ERROR_APPX_INTEGRITY_FAILURE_CLR_NGEN

Unlike statically compiled binaries, NGen images are tied to the machine where they are created and hence cannot be deployed. Instead, the application's installer needs to issue commands to create native images for the specific assemblies on the client machine at setup time. Also unlike traditional binaries, NGen images merely form a cache-managed applications will continue to run correctly even if all the NGen images are deleted. Of course, there will be a performance hit if that happens, but there will be no correctness issues. On the other hand, managed applications may fail to run correctly if the MSIL assemblies are deleted once they have been compiled into NGen images.

Typically, methods in managed executables are just-in-time (JIT) compiled. The machine code generated by the JIT compiler is thrown away once the process running that executable exits; therefore, the method must be recompiled when the application is run again. Moreover, the generated code is tied to the process that created it and cannot be shared between processes that are running the same application.

These characteristics of .NET JIT compilation can have performance drawbacks. Fortunately, NGen (native image generation) offers some relief. NGen refers to the process of precompiling Microsoft® intermediate language (MSIL) executables into machine code prior to execution time. This results in two primary performance benefits. First, it reduces application startup time by avoiding the need to compile code at run time. Second, it improves memory usage by allowing for code pages to be shared across multiple processes.

Why Use NGen?

NGen typically improves the warm startup time of applications, and sometimes the cold startup time as well. Cold startup time refers to the time taken to start an application soon after a machine reboot, such that the application is being launched for the first time after that reboot. Warm startup time, on the other hand, is the time taken to start the application given that it was launched in the recent past (and there were no reboots in between).

Cold startup time is primarily dominated by the number of pages that need to be fetched from disk. The improvement in cold startup time while using NGen can be attributed largely to the fact that pages of MSIL that need to be touched during compilation no longer need to be accessed at execution time.

Improvements in warm startup time come from reusing pages of the NGen images that were brought in when the application had been running earlier. This is especially beneficial to large client-side UI applications where startup time is critical to the user experience.

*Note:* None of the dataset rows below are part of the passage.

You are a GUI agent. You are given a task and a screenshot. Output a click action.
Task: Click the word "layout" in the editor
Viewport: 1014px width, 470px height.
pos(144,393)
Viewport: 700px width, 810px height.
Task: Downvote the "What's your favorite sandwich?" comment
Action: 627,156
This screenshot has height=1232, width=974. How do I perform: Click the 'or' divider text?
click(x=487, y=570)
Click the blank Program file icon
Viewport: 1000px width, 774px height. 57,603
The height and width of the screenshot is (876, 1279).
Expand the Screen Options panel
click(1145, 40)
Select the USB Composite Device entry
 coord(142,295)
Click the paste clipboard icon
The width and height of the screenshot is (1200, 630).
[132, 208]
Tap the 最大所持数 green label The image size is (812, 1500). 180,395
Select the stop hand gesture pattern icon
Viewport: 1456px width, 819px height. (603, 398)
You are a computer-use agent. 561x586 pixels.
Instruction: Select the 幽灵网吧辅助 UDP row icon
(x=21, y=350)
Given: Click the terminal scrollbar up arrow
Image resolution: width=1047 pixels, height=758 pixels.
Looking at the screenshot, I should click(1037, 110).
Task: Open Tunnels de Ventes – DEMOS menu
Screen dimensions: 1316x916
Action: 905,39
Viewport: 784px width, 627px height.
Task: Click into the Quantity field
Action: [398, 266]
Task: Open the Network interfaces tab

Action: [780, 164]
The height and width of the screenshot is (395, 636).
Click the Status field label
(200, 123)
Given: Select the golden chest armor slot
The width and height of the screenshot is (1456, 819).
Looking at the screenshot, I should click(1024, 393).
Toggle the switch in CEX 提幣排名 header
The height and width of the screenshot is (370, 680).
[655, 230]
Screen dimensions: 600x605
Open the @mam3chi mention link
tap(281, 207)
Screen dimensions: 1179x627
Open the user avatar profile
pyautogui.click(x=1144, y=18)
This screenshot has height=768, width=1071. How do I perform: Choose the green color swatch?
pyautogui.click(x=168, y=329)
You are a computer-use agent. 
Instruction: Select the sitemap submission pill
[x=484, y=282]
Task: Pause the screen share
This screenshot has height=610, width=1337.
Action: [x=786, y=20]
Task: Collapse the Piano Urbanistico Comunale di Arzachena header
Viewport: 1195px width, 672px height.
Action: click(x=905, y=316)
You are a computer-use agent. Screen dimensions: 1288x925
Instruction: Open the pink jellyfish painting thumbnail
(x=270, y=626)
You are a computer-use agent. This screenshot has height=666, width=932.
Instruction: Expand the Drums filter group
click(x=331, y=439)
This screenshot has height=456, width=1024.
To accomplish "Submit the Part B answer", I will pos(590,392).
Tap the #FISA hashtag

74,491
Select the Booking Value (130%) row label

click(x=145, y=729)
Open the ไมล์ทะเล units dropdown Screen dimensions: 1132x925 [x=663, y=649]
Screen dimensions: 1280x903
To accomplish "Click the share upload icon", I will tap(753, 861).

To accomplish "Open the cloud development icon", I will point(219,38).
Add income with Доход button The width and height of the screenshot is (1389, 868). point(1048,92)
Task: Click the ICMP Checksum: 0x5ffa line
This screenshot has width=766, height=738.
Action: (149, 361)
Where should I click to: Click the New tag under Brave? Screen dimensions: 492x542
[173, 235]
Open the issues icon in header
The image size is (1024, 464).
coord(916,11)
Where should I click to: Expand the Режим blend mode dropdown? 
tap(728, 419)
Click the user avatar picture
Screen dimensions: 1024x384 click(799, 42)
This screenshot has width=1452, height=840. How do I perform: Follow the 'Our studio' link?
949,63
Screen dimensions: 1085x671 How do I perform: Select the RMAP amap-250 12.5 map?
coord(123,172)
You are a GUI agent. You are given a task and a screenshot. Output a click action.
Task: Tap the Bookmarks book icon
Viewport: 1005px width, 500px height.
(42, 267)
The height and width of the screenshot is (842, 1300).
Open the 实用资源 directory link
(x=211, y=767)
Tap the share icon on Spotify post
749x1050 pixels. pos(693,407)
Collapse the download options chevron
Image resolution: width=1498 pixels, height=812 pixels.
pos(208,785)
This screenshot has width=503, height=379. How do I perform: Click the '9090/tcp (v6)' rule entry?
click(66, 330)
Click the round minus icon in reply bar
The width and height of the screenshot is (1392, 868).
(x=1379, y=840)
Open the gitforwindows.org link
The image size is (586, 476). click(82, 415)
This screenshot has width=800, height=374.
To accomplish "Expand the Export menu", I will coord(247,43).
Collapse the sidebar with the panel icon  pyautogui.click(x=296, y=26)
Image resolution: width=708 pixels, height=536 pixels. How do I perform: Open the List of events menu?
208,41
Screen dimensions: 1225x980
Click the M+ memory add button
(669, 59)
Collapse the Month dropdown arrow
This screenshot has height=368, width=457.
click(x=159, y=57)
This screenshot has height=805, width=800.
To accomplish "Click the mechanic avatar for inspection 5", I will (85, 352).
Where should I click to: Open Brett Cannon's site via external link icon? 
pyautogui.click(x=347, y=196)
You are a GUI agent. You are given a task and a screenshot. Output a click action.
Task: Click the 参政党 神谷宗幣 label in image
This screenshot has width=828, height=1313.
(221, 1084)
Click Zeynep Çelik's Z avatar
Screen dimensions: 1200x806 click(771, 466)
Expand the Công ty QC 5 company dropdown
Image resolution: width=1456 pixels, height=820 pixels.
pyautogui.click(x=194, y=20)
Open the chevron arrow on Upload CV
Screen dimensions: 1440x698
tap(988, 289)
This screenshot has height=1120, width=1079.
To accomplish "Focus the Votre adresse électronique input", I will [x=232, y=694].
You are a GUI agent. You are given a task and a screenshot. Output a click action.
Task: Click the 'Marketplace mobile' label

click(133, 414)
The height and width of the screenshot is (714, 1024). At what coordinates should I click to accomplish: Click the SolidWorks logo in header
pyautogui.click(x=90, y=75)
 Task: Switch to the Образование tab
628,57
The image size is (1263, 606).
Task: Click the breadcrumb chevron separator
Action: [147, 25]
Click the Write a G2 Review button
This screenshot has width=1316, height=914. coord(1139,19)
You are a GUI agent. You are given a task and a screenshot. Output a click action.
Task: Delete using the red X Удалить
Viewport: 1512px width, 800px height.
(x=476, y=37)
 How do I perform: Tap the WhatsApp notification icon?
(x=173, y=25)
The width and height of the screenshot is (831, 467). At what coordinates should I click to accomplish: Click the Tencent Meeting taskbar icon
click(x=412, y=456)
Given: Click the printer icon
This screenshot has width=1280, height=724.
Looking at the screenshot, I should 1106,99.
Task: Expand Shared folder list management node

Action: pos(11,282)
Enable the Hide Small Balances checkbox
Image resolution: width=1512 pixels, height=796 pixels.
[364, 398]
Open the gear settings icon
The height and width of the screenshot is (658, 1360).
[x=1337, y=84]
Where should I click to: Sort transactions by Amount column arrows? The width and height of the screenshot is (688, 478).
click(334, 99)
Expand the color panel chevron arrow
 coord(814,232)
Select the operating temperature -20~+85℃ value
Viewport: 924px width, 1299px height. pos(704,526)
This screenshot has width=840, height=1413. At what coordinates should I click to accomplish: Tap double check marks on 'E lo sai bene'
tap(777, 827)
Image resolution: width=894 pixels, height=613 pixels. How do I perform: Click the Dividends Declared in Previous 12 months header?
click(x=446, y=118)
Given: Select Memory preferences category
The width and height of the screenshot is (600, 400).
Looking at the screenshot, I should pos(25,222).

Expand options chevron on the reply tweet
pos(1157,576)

NGen also improves the overall memory usage of the system by allowing different processes that use the same assembly to share the corresponding NGen image among them, as shown in Figure 1. This can be very useful in both client and server scenarios in which the total memory footprint must be minimized. A classic example is the Terminal Services scenario in which a large number of users might be logged in and running the same application at the same time. If you're building libraries or other reusable components, you may also want to use NGen so that applications using your components can share the generated code pages.

Sharing images among processes

It is important to note that NGen does not always improve the cold startup time of applications, since NGen images are larger than MSIL assemblies. The only way to determine whether cold startup time and working set will improve or degrade with NGen for specific scenarios is to actually measure them. (More on performance measurement later.)